EXHIBITIONS

渡辺えつこ × 母袋俊也「Gegenüberstellung / confrontation 対置」

母袋俊也 Qf・SHOH《掌》90・Holz-22 2020 ©︎ Toshiya Motai

渡辺えつこ Chamber 2021 ©︎ Etsuko Watanabe Courtesy of Yumiko Chiba Associates

 ユミコチバアソシエイツで、渡辺えつこと母袋俊也による2人展「Gegenüberstellung / confrontation 対置」が開催される。

 渡辺は1960年東京都生まれ。武蔵野美術大学造形学部油絵学科を卒業後、国立デュッセルドルフ芸術大学絵画科でゲルハルト・リヒターに師事し、以来、約30年間にわたってドイツを拠点に活動した。現在は日本にスタジオを構え、作品を制作。テレビのモニターに映された映像や、解像度の荒い画像を思わせる場面を写実的に描く絵画などを発表してきた。

• **課題 1**
ページ本文をもとに、次の問いに答えてください。
(a) 2人展が開催される場所はどこですか。
(b) 渡辺えつこは何年にどこで生まれましたか。
(c) 渡辺えつこが国立デュッセルドルフ芸術大学絵画科で師事したのは誰ですか。
• **課題 2**
ページ本文に書かれている渡辺えつこの経歴の流れを、1〜3文で説明してください。
• **課題 3**
ページ本文のうち、「EXHIBITIONS」から「描く絵画などを発表してきた。」までを、両端の語句も含めて正確に書き写してください。

• **提供情報**
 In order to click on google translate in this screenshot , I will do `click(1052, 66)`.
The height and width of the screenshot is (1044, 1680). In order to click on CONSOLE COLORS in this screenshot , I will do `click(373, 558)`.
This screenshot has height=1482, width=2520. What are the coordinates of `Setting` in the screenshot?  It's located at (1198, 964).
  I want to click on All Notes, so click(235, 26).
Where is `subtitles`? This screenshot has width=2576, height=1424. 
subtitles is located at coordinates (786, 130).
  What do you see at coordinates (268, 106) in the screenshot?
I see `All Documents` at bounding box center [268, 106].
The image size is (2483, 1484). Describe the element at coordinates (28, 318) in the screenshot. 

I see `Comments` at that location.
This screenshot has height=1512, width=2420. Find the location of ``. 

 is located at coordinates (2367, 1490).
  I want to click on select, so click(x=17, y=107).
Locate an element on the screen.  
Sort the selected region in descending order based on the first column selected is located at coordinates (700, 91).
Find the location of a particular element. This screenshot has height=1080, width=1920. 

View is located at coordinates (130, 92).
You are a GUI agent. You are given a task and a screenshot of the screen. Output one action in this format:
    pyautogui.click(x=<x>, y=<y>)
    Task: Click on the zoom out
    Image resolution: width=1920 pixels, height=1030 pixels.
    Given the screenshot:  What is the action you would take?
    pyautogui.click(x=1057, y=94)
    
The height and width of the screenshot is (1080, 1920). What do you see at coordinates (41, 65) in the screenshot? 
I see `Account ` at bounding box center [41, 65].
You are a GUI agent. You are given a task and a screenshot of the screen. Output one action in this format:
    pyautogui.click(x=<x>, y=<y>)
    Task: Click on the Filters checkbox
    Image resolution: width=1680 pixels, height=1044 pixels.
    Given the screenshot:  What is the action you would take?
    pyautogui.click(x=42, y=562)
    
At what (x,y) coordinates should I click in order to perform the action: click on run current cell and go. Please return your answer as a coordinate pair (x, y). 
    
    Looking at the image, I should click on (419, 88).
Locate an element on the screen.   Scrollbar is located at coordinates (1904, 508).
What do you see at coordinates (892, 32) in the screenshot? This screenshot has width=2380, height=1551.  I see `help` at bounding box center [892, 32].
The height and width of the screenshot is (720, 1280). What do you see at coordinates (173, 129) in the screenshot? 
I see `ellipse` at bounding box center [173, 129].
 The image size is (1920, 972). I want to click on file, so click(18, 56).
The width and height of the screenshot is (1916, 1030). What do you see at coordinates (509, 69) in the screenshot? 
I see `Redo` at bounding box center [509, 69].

• **回答 1**
(a) ユミコチバアソシエイツ
(b) 1960年、東京都
(c) ゲルハルト・リヒター

• **回答 2**
渡辺えつこは武蔵野美術大学造形学部油絵学科を卒業後、国立デュッセルドルフ芸術大学絵画科でゲルハルト・リヒターに師事しました。その後、約30年間にわたってドイツを拠点に活動しました。現在は日本にスタジオを構えて作品を制作しています。

• **回答 3**
EXHIBITIONS

渡辺えつこ × 母袋俊也「Gegenüberstellung / confrontation 対置」

母袋俊也 Qf・SHOH《掌》90・Holz-22 2020 ©︎ Toshiya Motai

渡辺えつこ Chamber 2021 ©︎ Etsuko Watanabe Courtesy of Yumiko Chiba Associates

 ユミコチバアソシエイツで、渡辺えつこと母袋俊也による2人展「Gegenüberstellung / confrontation 対置」が開催される。

 渡辺は1960年東京都生まれ。武蔵野美術大学造形学部油絵学科を卒業後、国立デュッセルドルフ芸術大学絵画科でゲルハルト・リヒターに師事し、以来、約30年間にわたってドイツを拠点に活動した。現在は日本にスタジオを構え、作品を制作。テレビのモニターに映された映像や、解像度の荒い画像を思わせる場面を写実的に描く絵画などを発表してきた。